Am 9. Mai trat die „Ausnahmeverordnung“ für Genesene, Getestete und Geimpfte in Kraft. Die Folge: vor allem Jüngere sind wütend (Pech gehabt). Und da in ärmeren Gegenden eh weniger geimpft wird, wächst die soziale Kluft weiter. Vorrechte für Geimpfte wären allenfalls gerecht, wenn jeder die Chance einer Impfung gehabt hätte. In einer Zeit, da Klarheit und Einigkeit nötig wären, erzeugten Impfpässe Zwietracht.

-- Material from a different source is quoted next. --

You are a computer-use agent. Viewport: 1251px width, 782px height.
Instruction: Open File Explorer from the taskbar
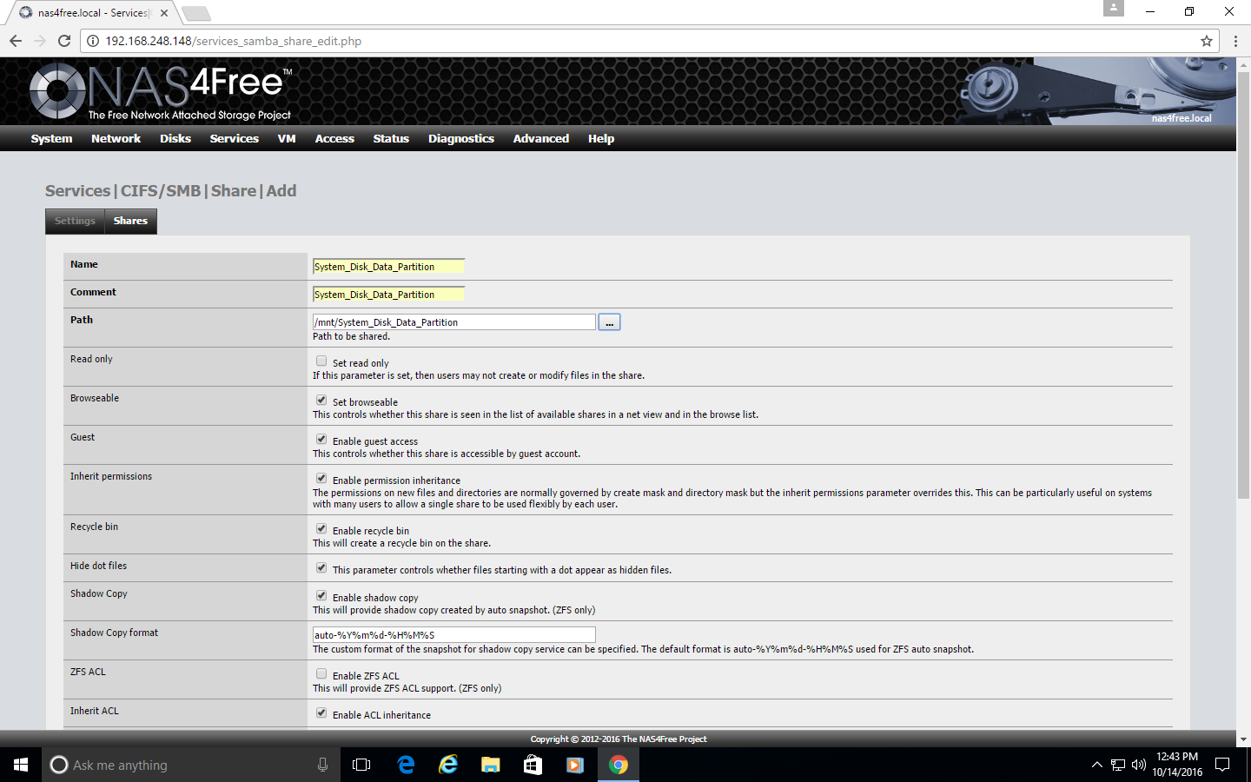click(491, 765)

In der ganzen „Corona-Krise“ spielte sich der Staat als Retter auf, auf Kosten des sozialen Zusammenhalts.
Impftermine für alle – aber kein Impfstoff

Um den wachsenden Unmut der Bevölkerung zu dämpfen, griff Minister Spahn zu einem neuen Propaganda-Trick: am 18. Mai verkündete er den Wegfall der bisherigen Priorisierung beim Impfen. Ab sofort darf sich jeder ü16 beim Hausarzt einen Impf-Termin holen – wohlgemerkt einen Termin, keine Impfung. Die Ärzte bedankten sich für diese Ehre: überrannt von Impfwilligen, jedoch ohne Impfstoff, flehten sie z.B. in Baden-Württemberg darum, von Termin-Anfragen abzusehen.
Die Tageszeitung „Die Welt“ triumphierte am 16. Mai: Deutschlands Inzidenz unter 100. Was nach den Zahlentricks der Regierung beinah so viel bedeutet wie: Geschafft! Wir sind frei! Corona besiegt! Und was geschieht, wenn nach einem Jahr die Impfwirkung schwindet? Und Mutationen aus Ländern einwandern, die sich Impfstoffe nicht leisten können? Ein internationales Vorgehen ist mit der „Globalisierung“ nicht verbunden, im Gegenteil. Auch wenn im Juni 2021 die Lage wieder entspannt scheint: Verschleppen und Versagen der Infektions-Bekämpfung haben Covid-19 als globalen Dauerzustand installiert. In Großbritannien breitet sich bereits die sog. Delta-Variante mit erschreckender Geschwindigkeit aus. Kein Naturereignis – alles von Menschen gemacht.
Blicken wir zum Schluss einmal zurück. Am 1. Juni 2020 lag die deutschlandweite Inzidenz bei 3,6. Bis dahin wurden rd. 8700 Corona-Tote gezählt. Ein Jahr später sind es 89.605 Tote (4. Juni 2021). Deutschland liegt damit auf Platz 9 der Liste der am schwersten von der Pandemie betroffenen Länder. Die Volksrepublik China beklagt seit Dezember 2019 insgesamt 4.955 Todesfälle (Stand 30. Mai 2021).